┌──

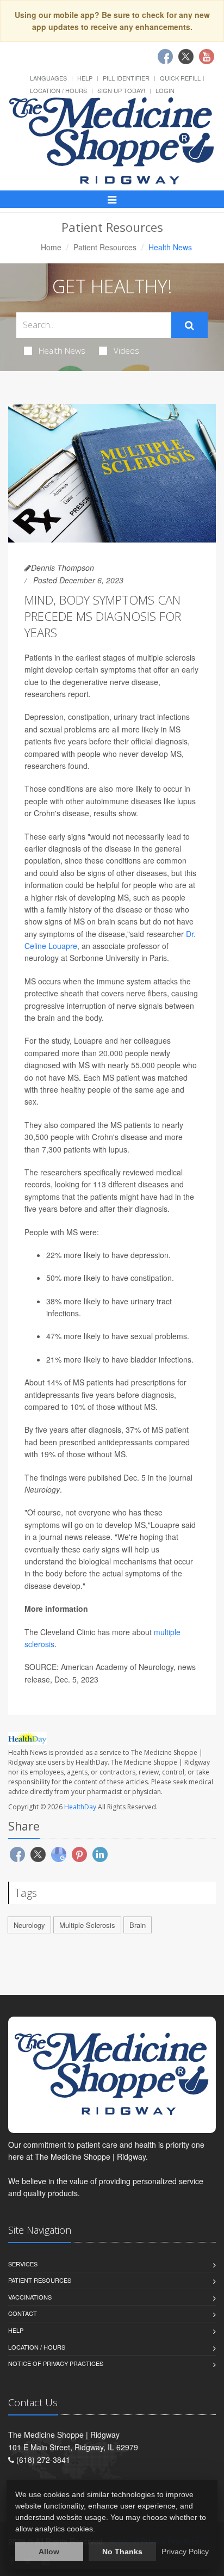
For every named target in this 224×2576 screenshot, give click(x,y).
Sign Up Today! (121, 90)
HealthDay (80, 1806)
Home (51, 247)
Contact (22, 2313)
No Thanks (122, 2551)
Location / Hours (58, 90)
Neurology (29, 1925)
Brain (137, 1925)
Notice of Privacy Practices (55, 2363)
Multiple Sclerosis (87, 1925)
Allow (49, 2551)
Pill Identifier (126, 77)
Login (165, 90)
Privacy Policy (185, 2551)
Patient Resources (104, 247)
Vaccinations (30, 2296)
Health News (62, 350)
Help (84, 77)
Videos (126, 350)
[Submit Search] (189, 325)
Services (23, 2263)
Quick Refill (180, 77)
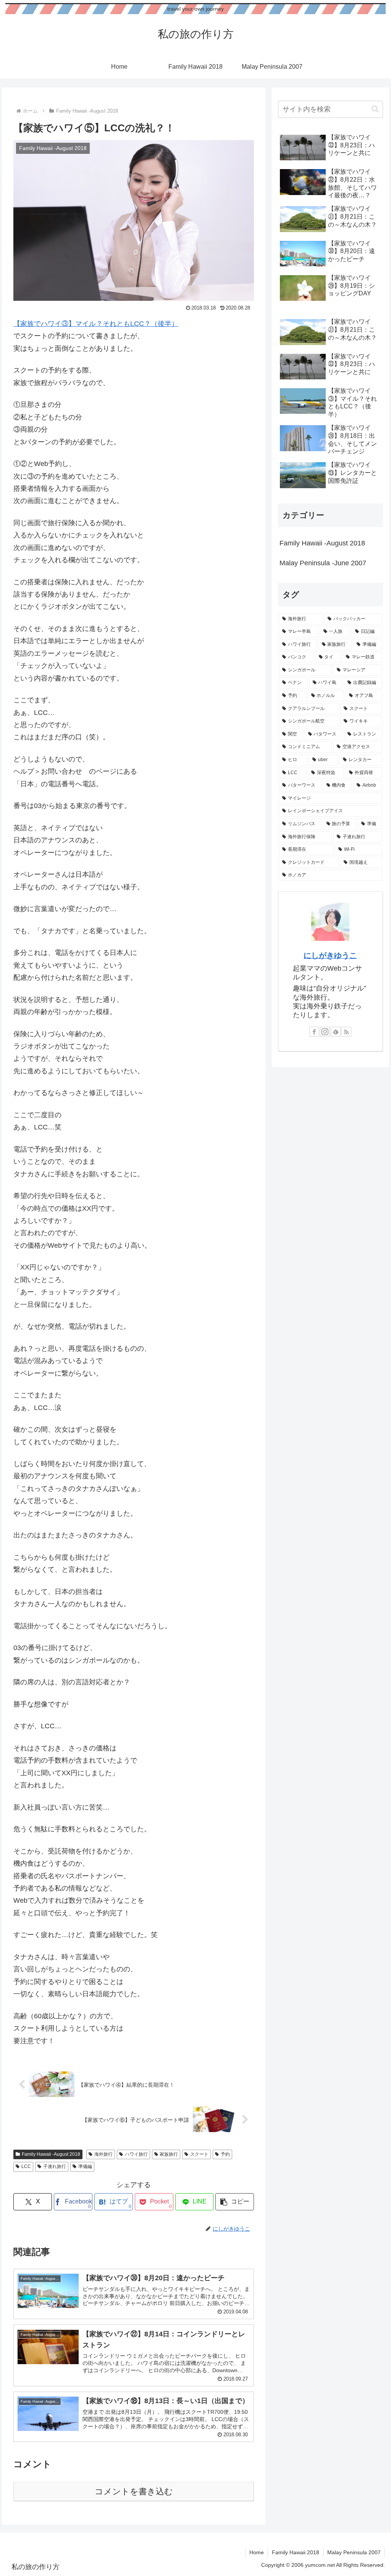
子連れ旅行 (54, 2166)
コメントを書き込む (134, 2491)
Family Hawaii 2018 (295, 2552)
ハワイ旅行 (136, 2154)
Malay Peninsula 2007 (354, 2552)
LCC (26, 2166)
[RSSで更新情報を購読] (346, 1032)
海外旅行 (103, 2154)
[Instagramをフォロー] (325, 1032)
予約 (225, 2154)
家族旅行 (169, 2154)
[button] (234, 2201)
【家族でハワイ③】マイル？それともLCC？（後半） (95, 323)
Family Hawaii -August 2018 (51, 2154)
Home (256, 2552)
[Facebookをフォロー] (314, 1032)
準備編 (85, 2166)
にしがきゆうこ (330, 955)
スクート (199, 2154)
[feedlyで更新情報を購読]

└──

_Task:_ Reproduce word for word the lines from the line with "[Submit Search] (189, 325)" to the end of the entries above, both included, but leave the pictures out.

_Answer to this problem:_
[Submit Search] (189, 325)
Services (23, 2263)
Quick Refill (180, 77)
子連れ旅行 (54, 2166)
コメントを書き込む (134, 2491)
Family Hawaii 2018 (295, 2552)
ハワイ旅行 (136, 2154)
Malay Peninsula 2007 (354, 2552)
LCC (26, 2166)
[RSSで更新情報を購読] (346, 1032)
海外旅行 (103, 2154)
[Instagramをフォロー] (325, 1032)
予約 (225, 2154)
家族旅行 (169, 2154)
[button] (234, 2201)
【家族でハワイ③】マイル？それともLCC？（後半） (95, 323)
Family Hawaii -August 2018 (51, 2154)
Home (256, 2552)
[Facebookをフォロー] (314, 1032)
準備編 (85, 2166)
にしがきゆうこ (330, 955)
スクート (199, 2154)
[feedlyで更新情報を購読]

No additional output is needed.